Me consta que mi abuela no fue nada original al tener este deseo, y de hecho la video llamada es hoy una realidad, no porque ella lo pidiera, sino mas bien gracias a los millones de usuarios que vienen reclamando esta función para sus ordenadores, teléfonos y otros dispositivos portátiles. Llegado este momento, pensaba yo, a la llamada convencional le ocurriría lo que al telegrama una vez inventado el teléfono: caería en más vetusto desuso. Sin embargo, seguimos llamándonos más que video llamándonos, pareciendo entonces que preferimos no vernos, o tan sólo escucharnos. Resulta, no obstante, aún más sorprendente para mí, que dado que la tecnología que ha permitido la video llamada, permite también, en el extremo opuesto del abanico sensorial de la comunicación, el envío de meros mensajes escritos, (algunos con límite de caracteres, como los telegramas) sea este último tipo de comunicación el que más haya crecido exponencial y virulentamente en los últimos años (quizás aquí sería mejor hablar de crecimiento “virurápido”). Es decir, que seguimos pegados a los teléfonos, pero ahora, en vez de hablar, escribimos y leemos. Y por allí siguen también los amarillista profetas del desastre vaticinando el fin de la literatura.

No me malinterprete, no pretendo de decir que a fuerza de enviar y recibir cientos de mensajes de texto al día nos estemos convirtiendo todos en Vargas Llosas electrónicos al unísono. Pero si entendemos la literatura en su sentido amplio como la ciencia y el conocimiento de las letras, y además lo concedemos derecho a evolución, parece evidente que el tan pregonado fin no está cerca.

Con el envío de correos electrónicos la carta resurgió escapando de su romántico confinamiento de papel perfumado y ahora convertida en carta ágil, directa e improtocolar ha vuelto para disputarle el trono a la conversación telefónica como evento comunicativo a distancia. Con el “tweet” el telegrama, a parte de regresar democratizado, ha empezado a buscar su perfección estética haciendo posibles la micro poesía digital y la llamada “tweeteratura”. Al mismo tiempo, su carácter público y a veces subversivo lo emparienta con los “graffities” y algunas pintadas de baño público considerados por muchos como “arte”.

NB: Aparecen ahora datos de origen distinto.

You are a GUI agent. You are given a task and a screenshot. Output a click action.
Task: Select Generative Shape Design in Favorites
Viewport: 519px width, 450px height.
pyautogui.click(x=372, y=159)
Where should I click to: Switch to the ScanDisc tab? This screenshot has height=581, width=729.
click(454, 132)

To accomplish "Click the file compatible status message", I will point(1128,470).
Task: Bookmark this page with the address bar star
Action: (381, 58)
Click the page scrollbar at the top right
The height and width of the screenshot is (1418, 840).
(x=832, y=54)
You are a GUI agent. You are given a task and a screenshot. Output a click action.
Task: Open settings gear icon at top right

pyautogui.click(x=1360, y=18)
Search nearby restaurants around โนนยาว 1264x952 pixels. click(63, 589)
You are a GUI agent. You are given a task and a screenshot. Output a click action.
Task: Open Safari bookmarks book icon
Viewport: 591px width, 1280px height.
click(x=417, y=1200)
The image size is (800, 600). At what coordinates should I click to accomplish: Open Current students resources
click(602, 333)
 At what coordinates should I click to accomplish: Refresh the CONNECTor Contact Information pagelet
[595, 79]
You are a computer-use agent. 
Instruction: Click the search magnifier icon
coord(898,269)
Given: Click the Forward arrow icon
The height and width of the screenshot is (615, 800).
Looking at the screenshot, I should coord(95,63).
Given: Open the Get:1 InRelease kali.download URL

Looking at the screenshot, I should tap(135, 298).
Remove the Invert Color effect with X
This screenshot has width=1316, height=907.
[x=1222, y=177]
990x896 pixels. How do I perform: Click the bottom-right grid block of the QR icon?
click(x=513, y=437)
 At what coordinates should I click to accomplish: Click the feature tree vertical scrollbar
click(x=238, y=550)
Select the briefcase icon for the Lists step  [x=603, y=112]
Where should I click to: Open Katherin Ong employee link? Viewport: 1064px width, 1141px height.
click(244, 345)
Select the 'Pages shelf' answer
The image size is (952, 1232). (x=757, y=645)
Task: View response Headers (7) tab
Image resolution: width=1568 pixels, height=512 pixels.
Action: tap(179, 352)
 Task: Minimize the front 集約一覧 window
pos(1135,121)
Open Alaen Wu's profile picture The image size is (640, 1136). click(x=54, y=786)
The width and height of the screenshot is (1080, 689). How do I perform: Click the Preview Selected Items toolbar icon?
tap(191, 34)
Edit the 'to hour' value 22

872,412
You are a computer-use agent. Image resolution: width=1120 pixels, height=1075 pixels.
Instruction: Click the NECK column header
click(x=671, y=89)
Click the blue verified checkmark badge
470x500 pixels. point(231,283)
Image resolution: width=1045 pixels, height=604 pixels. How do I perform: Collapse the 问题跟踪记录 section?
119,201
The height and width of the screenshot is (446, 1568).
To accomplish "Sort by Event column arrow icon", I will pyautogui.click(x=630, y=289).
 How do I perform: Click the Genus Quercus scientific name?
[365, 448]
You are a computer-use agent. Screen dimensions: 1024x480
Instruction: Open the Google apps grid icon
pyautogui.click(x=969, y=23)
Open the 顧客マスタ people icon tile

Pero quizás, y como la primera frase de este texto lo revela, me interesa, aún más, la mutación vocacional de los artefactos y herramientas en cuestión. Si la dupla de teclado y pantalla ha substituido a la de bolígrafo y papel, para qué sirven ahora los últimos?. Todavía para muchas cosas, sin duda, aunque yo los emplee solo para firmar. Pero también es cierto, que sirven para hacer menos cosas que antes. Si el teléfono sirve para escribir, no debería existir un lápiz “wi-fi” que tradujese y comunicase en voz e imagen lo que escribimos y dibujamos también?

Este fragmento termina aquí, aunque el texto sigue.